§ TASK DETAILS
Find the line containing "The image size is (1013, 349)." in the listing below; reproduce it and every line after, exactly. Skip pictures.

- Opening Delimiter -

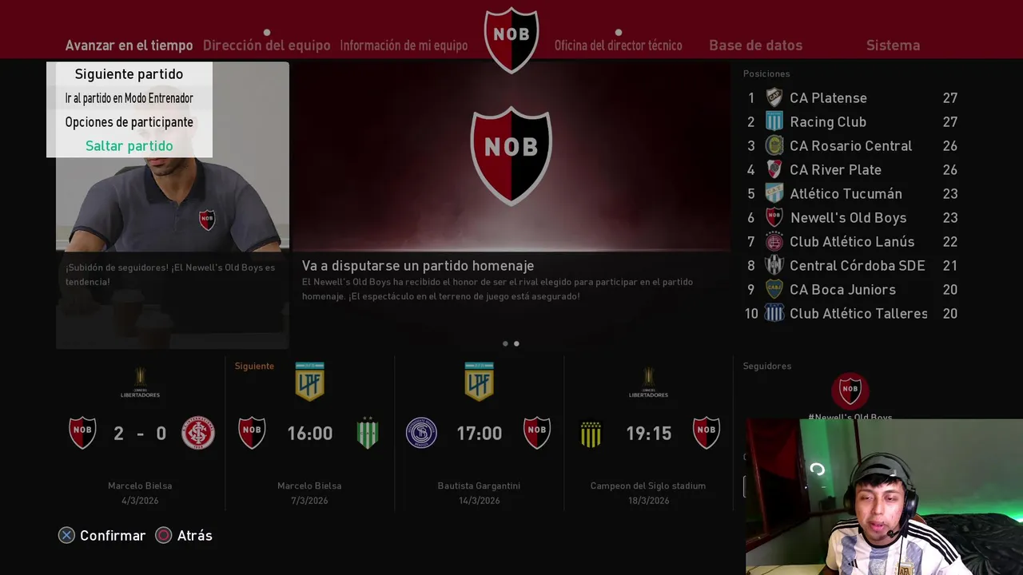Open Opciones de participante
The image size is (1023, 575).
point(129,121)
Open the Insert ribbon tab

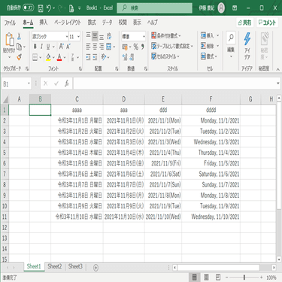44,23
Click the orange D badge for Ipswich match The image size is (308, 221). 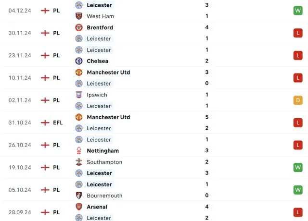[297, 100]
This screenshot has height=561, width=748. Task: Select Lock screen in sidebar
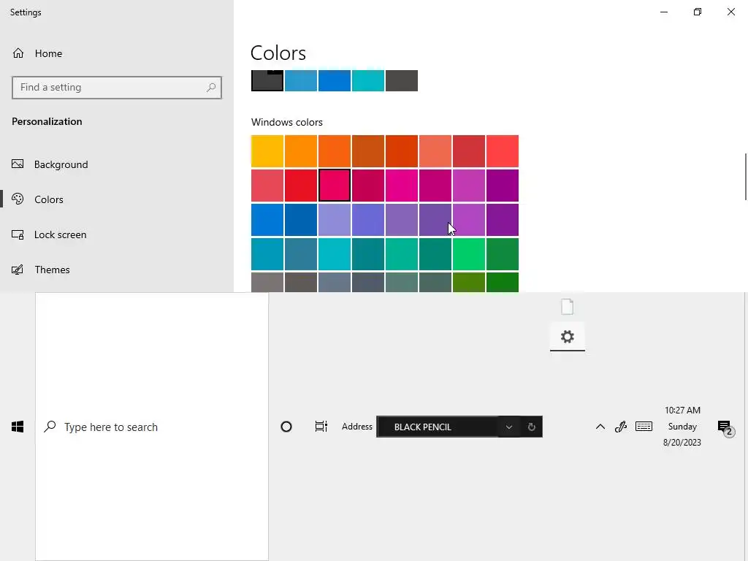(x=60, y=234)
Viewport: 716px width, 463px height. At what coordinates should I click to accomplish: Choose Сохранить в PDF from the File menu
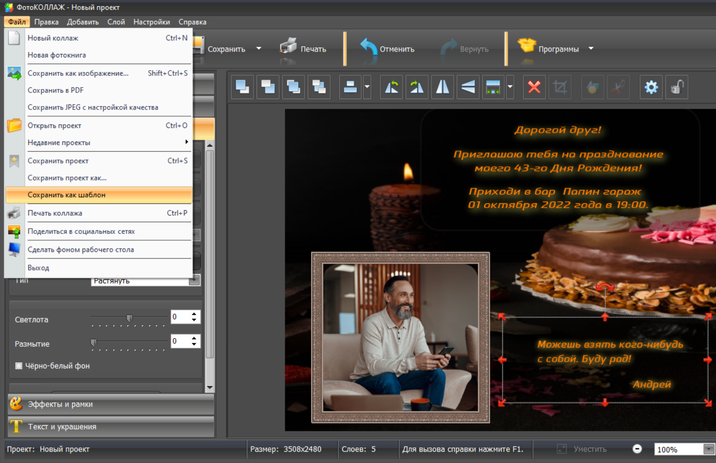(x=55, y=90)
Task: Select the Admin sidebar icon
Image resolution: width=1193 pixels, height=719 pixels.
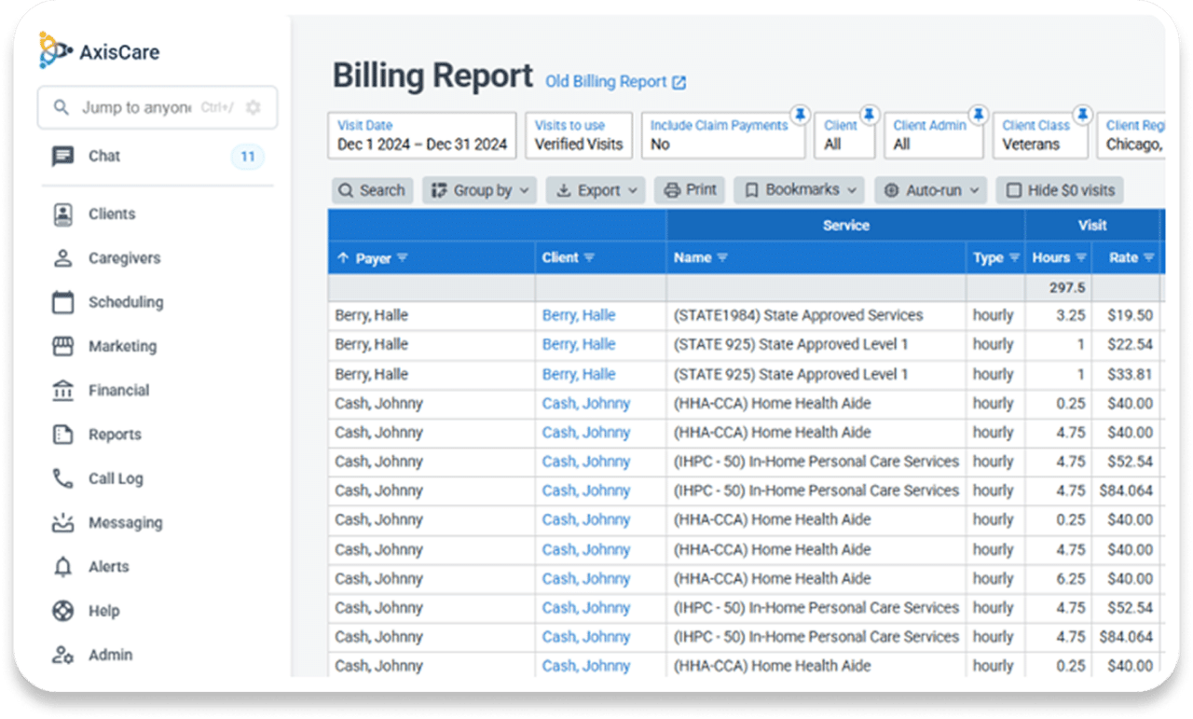Action: [x=62, y=655]
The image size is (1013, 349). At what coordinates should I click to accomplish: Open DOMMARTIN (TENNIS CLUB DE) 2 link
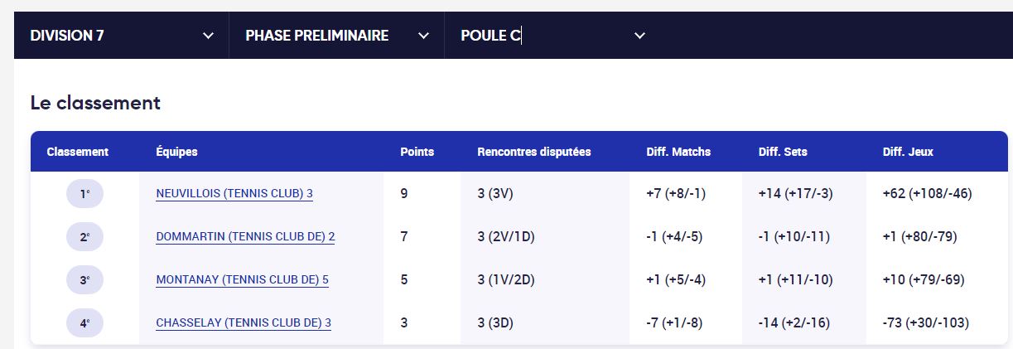pos(245,237)
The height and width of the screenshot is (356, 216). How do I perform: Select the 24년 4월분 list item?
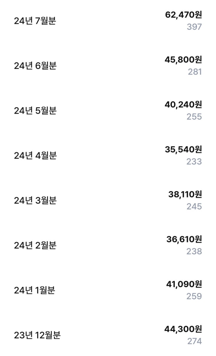point(108,155)
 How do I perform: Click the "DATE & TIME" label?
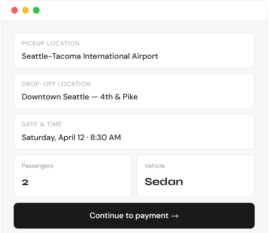[42, 124]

- Closing Delimiter -

§ EXERCISE ANSWER
The image size is (1013, 349). At what coordinates should I click to accomplish: Open DOMMARTIN (TENNIS CLUB DE) 2 link
pos(245,237)
The height and width of the screenshot is (356, 216). How do I perform: Select the 24년 4월분 list item?
point(108,155)
 How do I perform: Click the "DATE & TIME" label?
[42, 124]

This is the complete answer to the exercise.